Masihkah Aku Ada Dalam Doa-Doamu?

Masihkah namaku terselip dalam doa-doamu? Masihkah aku mengisi kekosongan hatimu? Telah adakah wanita lain yang bertahta disana? Masihkah kau mengingatku?—walau sekedar kilasan bayanganku saja.
          Aku selalu berusaha memasung rindu yang menggebu, memenjara setiap keinginan agar kau tau perasaanku demi menjaga kehormatan diri serta gelar yang ku sandang sejak lahir ini—seorang muslimah.
          Kau tau bagaimana rasanya? Apa bedanya hidup dan mati?
          Tentu kau tau bagaimana aku yang dulu, maksudku kita yang dulu. Tiada hari tanpa saling memberi kabar. Tiada hari tanpa saling memberi perhatian. Sekarang, coba kau lihat. Bagaimana kita yang sekarang. Hanya seminggu sekali atau paling tidak dua sampai tiga kali seminggu kita berkomunikasi—memang ini yang ku harapkan, agar iffah dan izzah kita lebih terjaga.Ya, memang jarang. Hanya untuk sekedar saling menyapa, menanyakan kabar, dan selesai. Bagiku—lebih tepatnya—hanya untuk sekedar tau bahwa kau baik-baik saja, ya.. bagiku itu lebih dari cukup.
          Berdusta aku jika ku katakan baik-baik saja menantimu disini. Sekuat apapun aku berusaha untuk membohongi diriku sendiri, hatiku terlalu jujur menerjemahkan semua. Semacam ada rasa ketakutan dan kekhawatiran yang tidak bisa, datang tanpa ampun menghujam jiwaku yang rapuh.
          Tolong kuatkan aku, aku tak ingin lagi membuat-Mu cemburu Ya Rabb. Jagalah hati dan pikiranku dari bayang bayangnya.

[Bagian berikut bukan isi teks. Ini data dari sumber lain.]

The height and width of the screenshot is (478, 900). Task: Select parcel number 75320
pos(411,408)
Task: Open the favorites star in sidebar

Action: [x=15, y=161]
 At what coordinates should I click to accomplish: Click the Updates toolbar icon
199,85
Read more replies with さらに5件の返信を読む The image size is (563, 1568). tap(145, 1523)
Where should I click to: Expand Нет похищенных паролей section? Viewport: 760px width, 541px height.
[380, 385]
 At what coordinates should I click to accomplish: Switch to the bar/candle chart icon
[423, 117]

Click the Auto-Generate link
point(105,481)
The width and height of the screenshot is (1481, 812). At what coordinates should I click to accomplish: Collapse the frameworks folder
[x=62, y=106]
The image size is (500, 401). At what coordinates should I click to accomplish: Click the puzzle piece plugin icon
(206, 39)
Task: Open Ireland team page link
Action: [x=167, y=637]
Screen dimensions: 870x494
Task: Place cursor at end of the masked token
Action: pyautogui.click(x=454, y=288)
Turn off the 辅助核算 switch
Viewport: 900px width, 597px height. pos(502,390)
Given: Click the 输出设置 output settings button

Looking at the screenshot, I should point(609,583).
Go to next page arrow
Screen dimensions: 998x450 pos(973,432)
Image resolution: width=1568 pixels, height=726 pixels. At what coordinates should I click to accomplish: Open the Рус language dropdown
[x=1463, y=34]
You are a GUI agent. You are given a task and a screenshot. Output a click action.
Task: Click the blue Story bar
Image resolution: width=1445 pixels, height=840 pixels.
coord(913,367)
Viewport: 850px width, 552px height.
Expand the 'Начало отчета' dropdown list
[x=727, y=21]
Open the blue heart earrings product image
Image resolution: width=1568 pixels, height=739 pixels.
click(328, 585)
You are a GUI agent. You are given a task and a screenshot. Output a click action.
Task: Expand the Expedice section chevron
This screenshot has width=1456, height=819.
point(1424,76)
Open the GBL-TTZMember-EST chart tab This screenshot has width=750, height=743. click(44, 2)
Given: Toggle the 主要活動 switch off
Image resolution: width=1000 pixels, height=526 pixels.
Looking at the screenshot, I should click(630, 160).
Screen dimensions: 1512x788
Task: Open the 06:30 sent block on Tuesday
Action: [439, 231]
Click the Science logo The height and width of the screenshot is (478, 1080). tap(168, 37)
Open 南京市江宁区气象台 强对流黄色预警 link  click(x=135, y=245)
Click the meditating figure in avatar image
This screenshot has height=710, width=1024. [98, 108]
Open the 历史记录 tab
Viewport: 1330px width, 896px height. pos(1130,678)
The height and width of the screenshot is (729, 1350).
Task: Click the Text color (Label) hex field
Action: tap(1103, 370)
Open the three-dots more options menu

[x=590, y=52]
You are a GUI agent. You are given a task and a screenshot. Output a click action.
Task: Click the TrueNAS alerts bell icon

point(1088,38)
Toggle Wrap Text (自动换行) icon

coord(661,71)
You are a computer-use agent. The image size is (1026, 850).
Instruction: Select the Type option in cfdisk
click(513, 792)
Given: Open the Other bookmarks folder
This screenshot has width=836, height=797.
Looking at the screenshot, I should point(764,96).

Untuk kesekian kalinya pertanyaan-pertanyaan itu kembali hadir dalam hening malamku. Sedang apa dia? Apa dia baik-baik saja? Apa kabarnya? Apa kabar hatinya? Apa kabar imannya? Apa dia mengingatku? Apa dia juga merindukanku? Apa dia merasakan pula kegelisahan yang menggangu malam-malam yang seharusnya dihiasi mimpi-mimpi indah Ya Rabb?
Aku rindu.... hatiku merintih. Hanya mampu merintih.
Ya Allah.. Kuatkan daku dalam penantian ini.